The application of nanoparticles in cancer immunotherapy: Targeting tumor microenvironment

The tumor development and metastasis are closely related to the structure and function of the tumor microenvironment (TME). Recently, TME modulation strategies have attracted much attention in cancer immunotherapy. Despite the preliminary success of immunotherapeutic agents, their therapeutic effects have been restricted by the limited retention time of drugs in TME. Compared with traditional delivery systems, nanoparticles with unique physical properties and elaborate design can efficiently penetrate TME and specifically deliver to the major components in TME. In this review, we briefly introduce the substitutes of TME including dendritic cells, macrophages, fibroblasts, tumor vasculature, tumor-draining lymph nodes and hypoxic state, then review various nanoparticles targeting these components and their applications in tumor therapy.
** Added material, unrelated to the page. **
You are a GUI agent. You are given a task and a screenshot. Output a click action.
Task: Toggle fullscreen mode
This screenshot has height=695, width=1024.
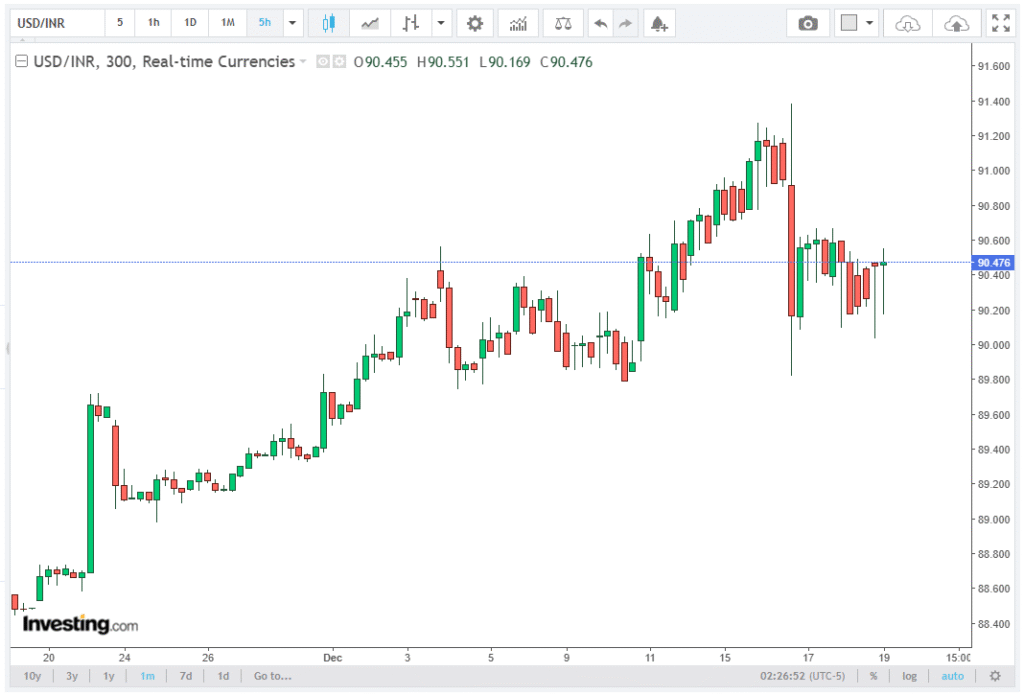pyautogui.click(x=999, y=22)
In addition, nanoparticles could be combined with other therapies, including chemotherapy, radiotherapy, and photodynamic therapy, however, the nanoplatform delivery system may not be effective in all types of tumors due to the heterogeneity of different tumors and individuals. The changes of TME at various stages during tumor development are required to be further elucidated so that more individualized nanoplatforms could be designed.

Automated summary

The development and metastasis of tumors are closely linked to the tumor microenvironment (TME). Nanoparticles, with their unique physical properties and design, show potential in efficiently penetrating TME and delivering therapeutic agents to specific components. However, the heterogeneity of tumors and individuals may limit the effectiveness of nanoparticle delivery systems in all types of tumors, calling for further understanding of TME changes at different stages of tumor development for the design of more personalized nanoplatforms.